WaMu officials released a preliminary estimate that the bank racked up a $1.1 billion net loss for the first quarter, with provisions for loan losses rising to $3.5 billion and net charge-offs on bad loans hitting $1.4 billion.
Bank officials won’t announce first-quarter earnings until April 15, but said they intend to slash quarterly dividends from 15 cents per share to 1 cent, a move that will preserve $490 million in capital a year.
WaMu announced an agreement to raise $7 billion through the sale of equity securities in order to maintain the bank’s capital ratios. The company raised $1.54 billion through the sale of 176 million shares of common stock at $8.75 per share, and plans to raise another $5.5 billion through the issue of 55,000 shares of preferred stock at $100,000 per share.
The actions announced on Tuesday are similar to steps WaMu announced at the end of 2007 to cut expenses and raise cash.
On Dec. 10, the company said it would lay off 3,150 workers and close 190 of 336 home loan centers as it issued $2.5 billion in common stock. The layoffs announced in December included about 2,600 positions in home loans, plus 550 corporate and support positions (see Inman News story).

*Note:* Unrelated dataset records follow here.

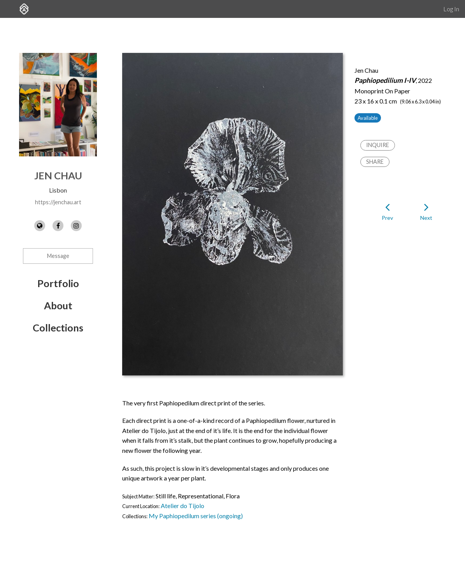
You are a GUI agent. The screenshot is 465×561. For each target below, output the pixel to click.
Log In (451, 8)
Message (58, 255)
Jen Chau (58, 175)
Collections (58, 327)
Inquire (377, 145)
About (58, 305)
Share (375, 161)
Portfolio (58, 283)
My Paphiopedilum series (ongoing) (196, 515)
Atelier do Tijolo (182, 505)
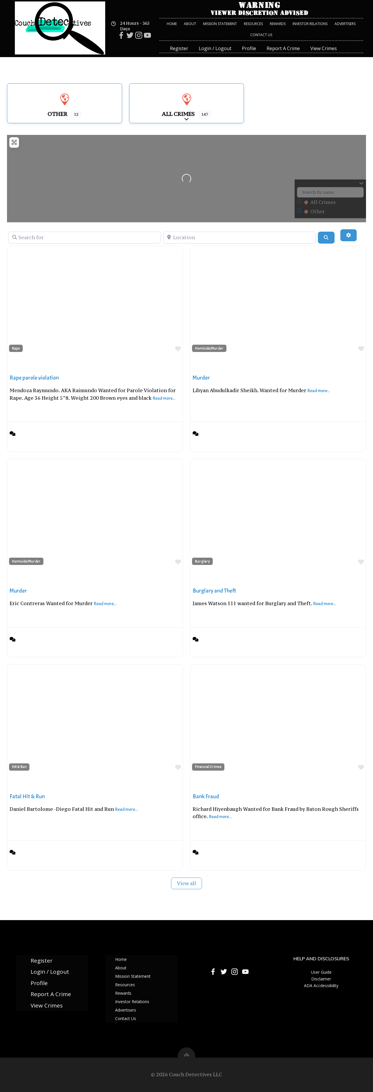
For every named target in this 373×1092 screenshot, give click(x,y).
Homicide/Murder (209, 348)
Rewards (278, 23)
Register (179, 48)
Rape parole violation (34, 377)
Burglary (202, 561)
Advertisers (345, 23)
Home (172, 23)
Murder (201, 377)
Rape (16, 348)
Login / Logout (215, 48)
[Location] (239, 237)
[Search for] (84, 237)
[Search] (326, 237)
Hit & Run (19, 766)
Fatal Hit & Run (27, 796)
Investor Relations (310, 23)
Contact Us (261, 34)
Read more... (164, 398)
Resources (253, 23)
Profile (249, 48)
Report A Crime (283, 48)
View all (186, 883)
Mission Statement (220, 23)
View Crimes (331, 48)
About (190, 23)
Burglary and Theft (214, 590)
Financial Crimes (208, 766)
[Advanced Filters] (348, 235)
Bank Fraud (206, 796)
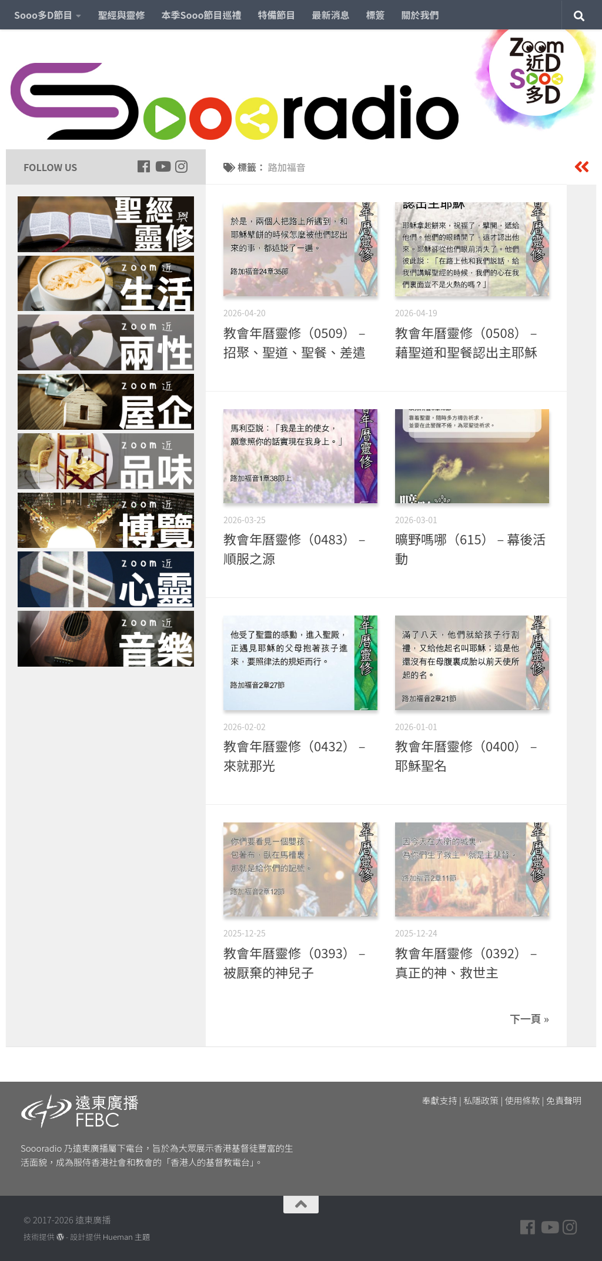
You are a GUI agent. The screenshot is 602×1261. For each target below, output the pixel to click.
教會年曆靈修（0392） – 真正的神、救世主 (466, 962)
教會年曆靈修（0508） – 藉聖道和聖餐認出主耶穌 (466, 342)
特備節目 (277, 15)
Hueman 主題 (126, 1236)
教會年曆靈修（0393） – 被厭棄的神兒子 (294, 962)
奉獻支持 (439, 1100)
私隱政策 (481, 1100)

A WaMu spokesman said the announcement will result in another 3,000 layoffs and the closure 186 remaining freestanding home loan offices.
According to the bank’s last annual report, the company employed 49,403 people at the end of 2007, down nearly 19 percent from 60,798 at the end of 2005.
WaMu recorded a $67 million net loss for 2007, compared to a $3.56 billion in 2006, a reversal the company blamed on losses in its home loan portfolio and turmoil in secondary markets for loans.
The bank was forced to transfer $17 billion in nonconforming real estate loans it had been planning to sell to investors to its own loan portfolio in the third quarter of 2007. That’s one reason WaMu’s nonperforming assets ratio nearly tripled last year, from 0.80 percent at the end of 2006 to 2.17 percent at the end of 2007.
In the fourth quarter of 2007, WaMu discontinued all remaining subprime mortgage lending and wound down mortgage banker finance warehouse lending operations.
WaMu also faces several lawsuits related to charges that the bank pressured appraisers to inflate home values.
On Nov. 1, New York Attorney General Andrew Cuomo sued First American Corp. its eAppraiseIT subsidiary, saying the companies allowed WaMu to pressure them into inflating appraisals. First American has denied the allegations and WaMu was not named as a defendant in that case, which led Fannie Mae and Freddie Mac to adopt new appraisal standards for lenders they do business with (see story)
Although not charged with wrongdoing by Cuomo, WaMu faces several lawsuits from shareholders and borrowers related the New York attorney general’s allegations, including a Feb. 8 claim in California by lawyers seeking to represent borrowers who obtained loans from the bank using appraisals performed by eAppraiseIT and Lender’s Service, Inc.